Photo du rédacteur: Patricia RICORDELPatricia RICORDEL

Le Client

L’homme s’était installé à une table. Seul. Comme les jours précédents. Il avait passé sa commande avec une économie de mots et un visage fermé. Puis il avait attendu, les yeux dans le vague, les doigts pianotant sur la nappe, par manie plus que par impatience.
Lorsque Lucienne lui avait apporté les plats et souhaité « bon appétit », il avait à peine grommelé un merci. Il avait ensuite pris son temps pour avaler son déjeuner, semblant méditer chaque bouchée.
 
— Un café ?
— Non, ça ira, avait-il répliqué d’un air maussade.
Après avoir demandé l’addition, il avait sorti de la poche de sa veste son petit carnet. Un petit carnet rouge à spirale, sur lequel il griffonnait, à l’issue de chaque repas, de mystérieuses notes. Enfin, il s’était levé de table et était sorti en silence, d’un pas lourd et las en contraste avec le tintement guilleret du carillon de la porte d’entrée.
 
Derrière le comptoir, Albert s’était rapproché de Lucienne, inquiet.
— Tu as vu ? Il a encore écrit quelque chose dans son carnet.
— Oui. Et il n’avait pas l’air content. Il n’a jamais l’air content.
Le couple de restaurateurs avait échangé des regards soucieux. Un soupçon commun prenait simultanément forme dans leurs pensées. Albert fut le premier à le formuler.
— Tu crois qu’il enquête pour un guide gastronomique ?
— Dans un petit bistrot de quartier ?
— Bah, on ne sait jamais. Dans le doute, on va le cajoler : demain, je lui offre le digestif !
 
Comme d’habitude, l’homme avait posé sa veste en tweed défraichi sur le dossier de la chaise. Il arborait, cette fois, une mine déterminée. Il avait même adressé à Lucienne un petit signe de tête lorsqu’elle l’avait servi. Un geste qui avait enhardi Albert au moment du dessert. Avec un large sourire, torchon sur l’épaule, il s’était approché, plein d’assurance, de l’énigmatique convive.

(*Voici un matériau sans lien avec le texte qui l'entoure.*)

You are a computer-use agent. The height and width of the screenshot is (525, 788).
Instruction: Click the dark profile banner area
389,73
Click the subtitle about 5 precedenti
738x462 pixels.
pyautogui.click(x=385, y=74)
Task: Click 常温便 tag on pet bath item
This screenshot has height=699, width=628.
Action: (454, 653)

— Un petit calvados, monsieur ? Offert par la maison. Vous m’en direz des nouvelles ! avait-il claironné en faisant claquer le verre sur la table.
Le client lui renvoya un regard torve. Avala cul sec son alcool. Sortit son petit carnet d’un geste brusque où se mêlaient fureur et découragement. Puis, après avoir jeté quelques billets sur la table, il se leva nerveusement et quitta le restaurant d’un pas vif. Sans un au revoir.
 
Accoudés au zinc, les patrons nageaient dans la plus sombre perplexité.

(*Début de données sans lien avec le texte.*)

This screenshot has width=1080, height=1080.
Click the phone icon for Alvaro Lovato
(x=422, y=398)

— On dirait que ça ne lui a pas plu, s’étonna Albert.
— Nous sommes peut-être en présence d’un inspecteur incorruptible qui croit qu’on a voulu l’acheter.
— Je me demande bien ce qu’il va écrire sur nous. Il faut qu’on en ait le cœur net.

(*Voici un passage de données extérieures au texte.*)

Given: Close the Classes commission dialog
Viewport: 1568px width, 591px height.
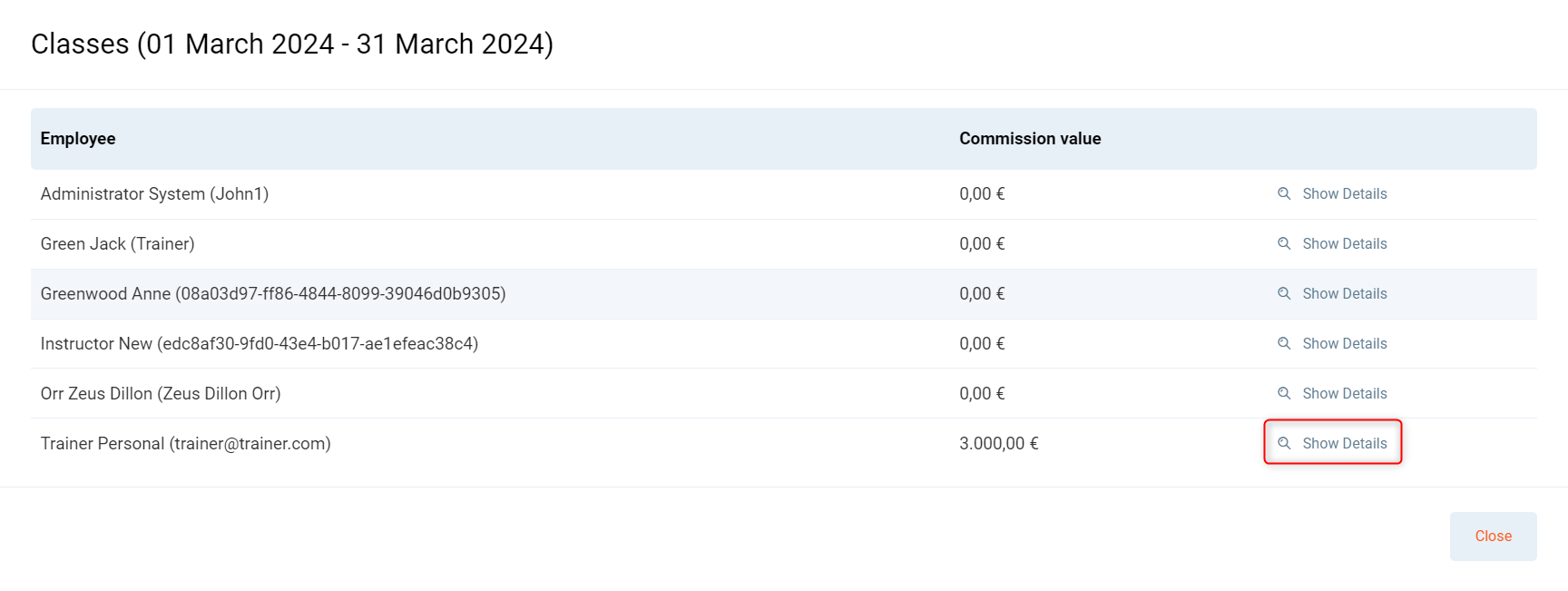Looking at the screenshot, I should pos(1493,536).
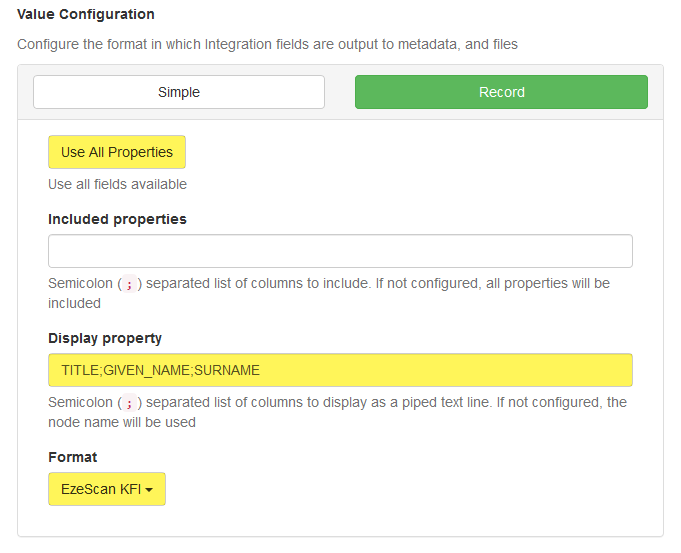This screenshot has height=553, width=681.
Task: Click the word 'Simple' in the tab header
Action: click(179, 92)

Une lueur maligne brilla dans l’œil de Lucienne. Elle chuchota à l’oreille de son mari.
— Écoute, j’ai un plan…
 
L’horloge affichait à peine midi et demi. Un roboratif fumet de gratin dauphinois flottait dans la salle. L’homme venait de s’asseoir à sa place habituelle. Albert attendit qu’il se mette à l’aise. Puis, d’un air patelin qui cachait mal sa nervosité, il se dirigea vers lui.
— Pardon, monsieur, aujourd’hui, cette table est réservée. Je vais vous installer près de la fenêtre.
Le client se leva, un peu surpris. Lucienne se glissa derrière lui pour tirer sa chaise. Tandis qu’Albert l’escortait jusqu’à sa nouvelle table, la gargotière plongea la main dans la poche de sa veste, subtilisant le petit carnet rouge à spirale. Elle jeta un coup d’œil complice à son mari avant de s’éclipser en cuisine, fébrile.
           
D’une main tremblante, Lucienne fit défiler les pages du calepin, en commençant par la fin. Sous son regard affolé, des chiffres zigzaguaient : 2, 4, 5, 3… C’étaient donc les notes sur vingt que l’enquêteur attribuait au restaurant ?
Au bord des larmes, la patronne continua de feuilleter le carnet jusqu’à atteindre la page de garde. Celle-ci se barrait d’un titre :
Centre d’addictologie, suivi de sevrage alcoolique
Les feuillets suivants se séparaient en trois colonnes : « Date. Nombre de verres bus. Impressions du malade ». Sous cette dernière entrée, l’homme avait, les jours précédents, consigné ses échecs. Je n’y arrive pas. J’ai encore faibli. J’essaie, mais c’est plus fort que moi.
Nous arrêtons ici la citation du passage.